Moreover, do we have any method that gives us the average of the probability from each tree in random forest ?
Hi @user20160, Thanks for your answer. For the method 2 in R , you mean we predict as predict(randomForestModel, type="prob"). Since I made just 3 trees in random forest(two clasess i.e. 0 and 1), the final output of the predict function mentioned above that I got is one of 0,0.33,0.5,0.66,1,NA for all the records. This does mean it has taken the proportion of trees out of three trees voting for class 1. e.g if no tree is voting for class 1 then 0, if 1 tree is voting then 0.33 and so on. It could be NA because a record may notcome up in OOB of either of the three tree. So it is actually not taking the average of probability but only taking as the proportion of the trees as probability. Please help me in understanding this.
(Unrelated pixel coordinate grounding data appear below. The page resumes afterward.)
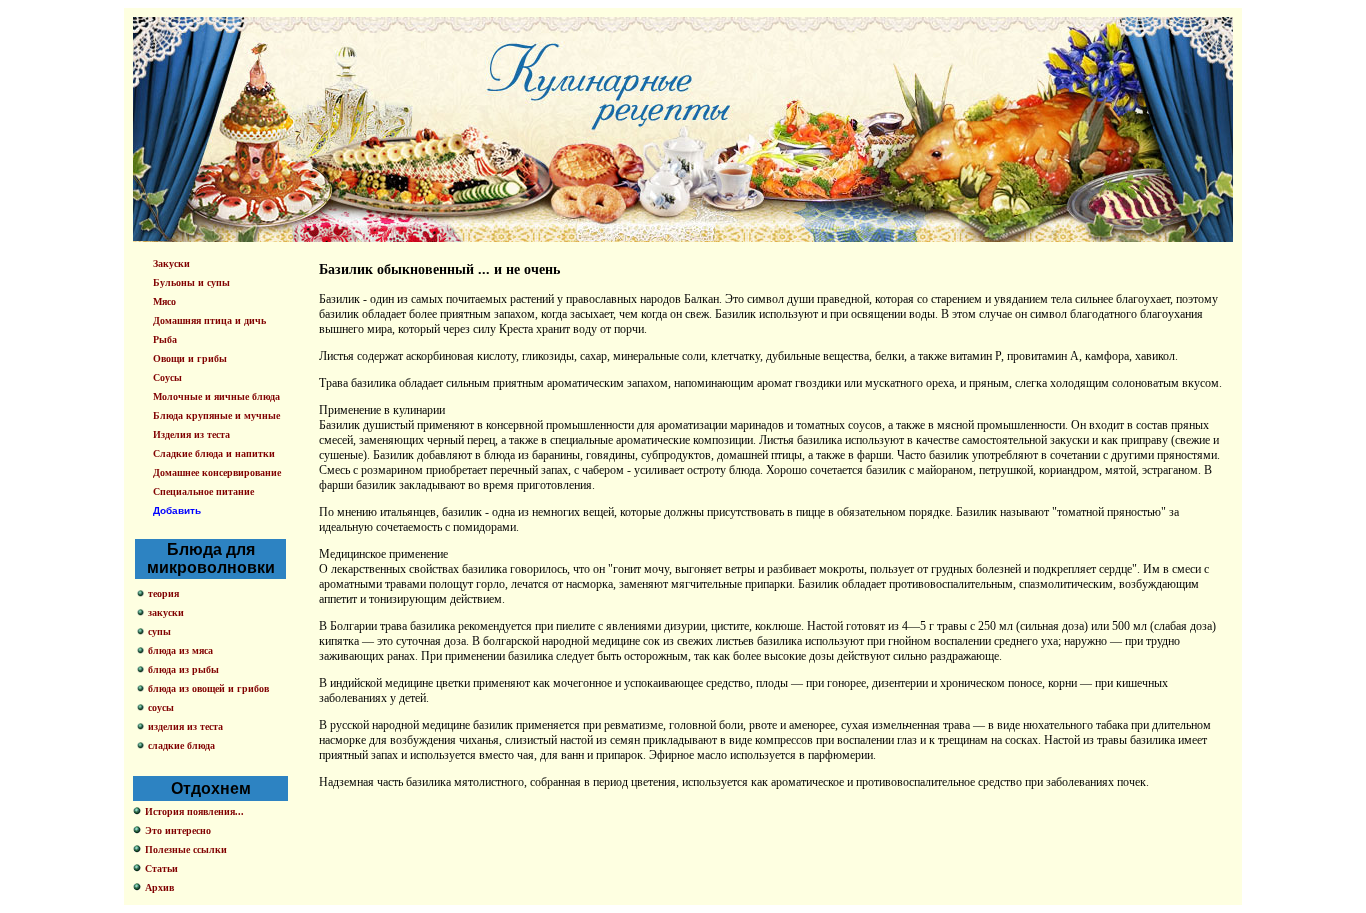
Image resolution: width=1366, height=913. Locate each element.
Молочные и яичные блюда (216, 396)
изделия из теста (185, 726)
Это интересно (178, 830)
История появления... (194, 811)
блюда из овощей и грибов (208, 688)
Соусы (167, 377)
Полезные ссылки (186, 849)
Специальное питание (203, 491)
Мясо (164, 301)
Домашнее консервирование (217, 472)
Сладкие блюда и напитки (214, 453)
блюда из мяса (180, 650)
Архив (159, 887)
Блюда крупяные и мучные (216, 415)
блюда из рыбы (183, 669)
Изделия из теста (191, 434)
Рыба (165, 339)
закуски (166, 612)
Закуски (171, 263)
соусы (161, 707)
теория (163, 593)
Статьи (161, 868)
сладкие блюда (181, 745)
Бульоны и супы (191, 282)
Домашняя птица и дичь (209, 320)
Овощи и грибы (190, 358)
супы (159, 631)
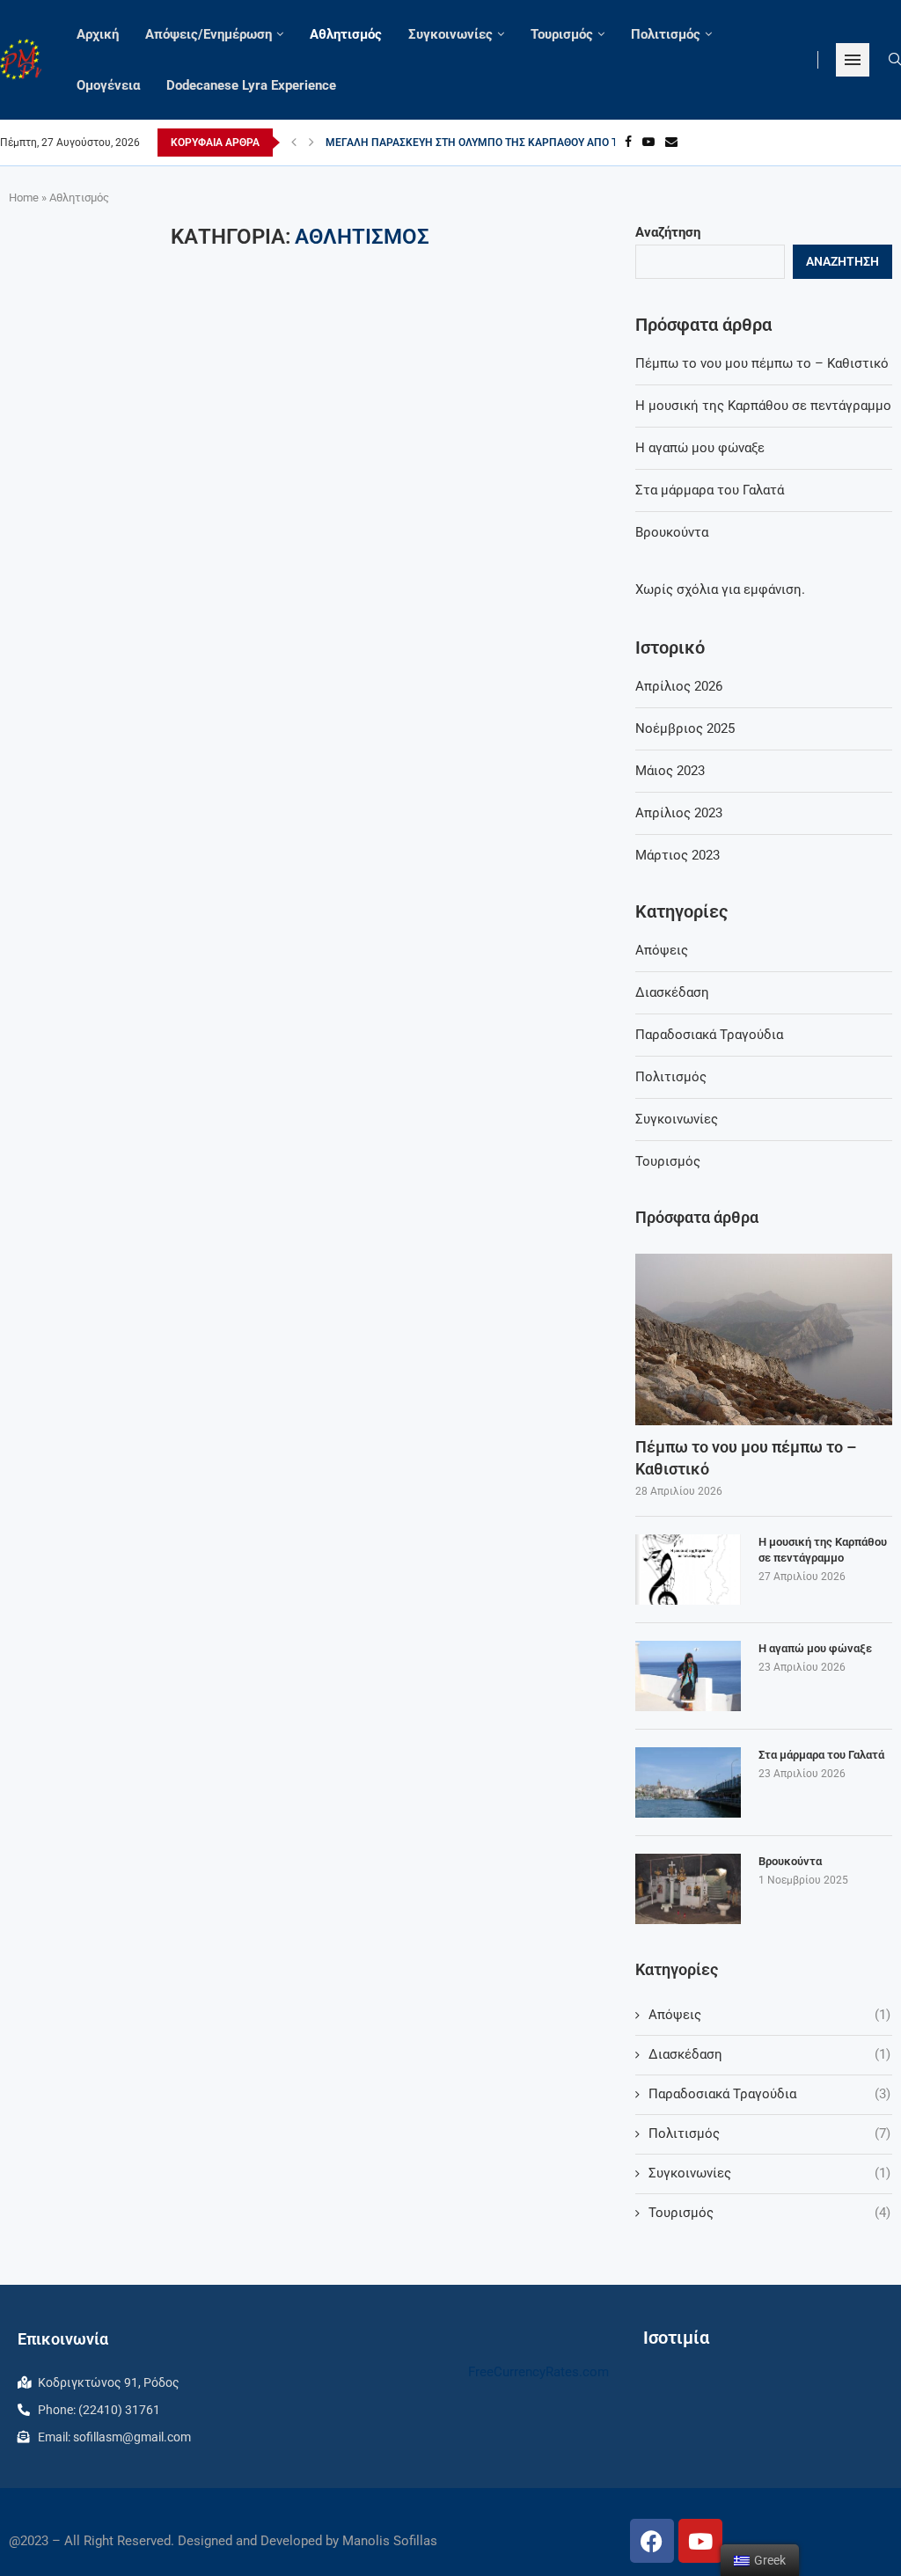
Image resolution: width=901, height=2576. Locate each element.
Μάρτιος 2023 (677, 855)
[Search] (895, 60)
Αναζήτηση (667, 232)
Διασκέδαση (672, 992)
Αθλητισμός (346, 34)
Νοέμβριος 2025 (685, 728)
There are a couple ways to implement random forest classifiers. Suppose $x$ is some data point and there are $k$ classes.
Method 1: Each tree predicts the class of $x$ according to the leaf node $x$ falls within. The leaf node output is the majority class of the training points it contains. The predictions of all trees are considered as votes, and the class with the most votes is taken as the output of the forest. This is the original formulation of random forests proposed by Breiman (2001).
Method 2: Each tree outputs a vector $[p_1, dots, p_k]$ representing the predicted probability of each class given $x$. This may be estimated as the relative class frequencies of training points in the leaf node $x$ falls within. The forest output is the average of these vectors across trees, representing a conditional distribution over classes given $x$.
Method 2 is nice because it gives probabilistic predictions. But, for some problems, further steps may be needed to ensure that they're well calibrated. For example, see:
Niculescu-Mizil and Caruana (2005). Predicting good probabilities with supervised learning.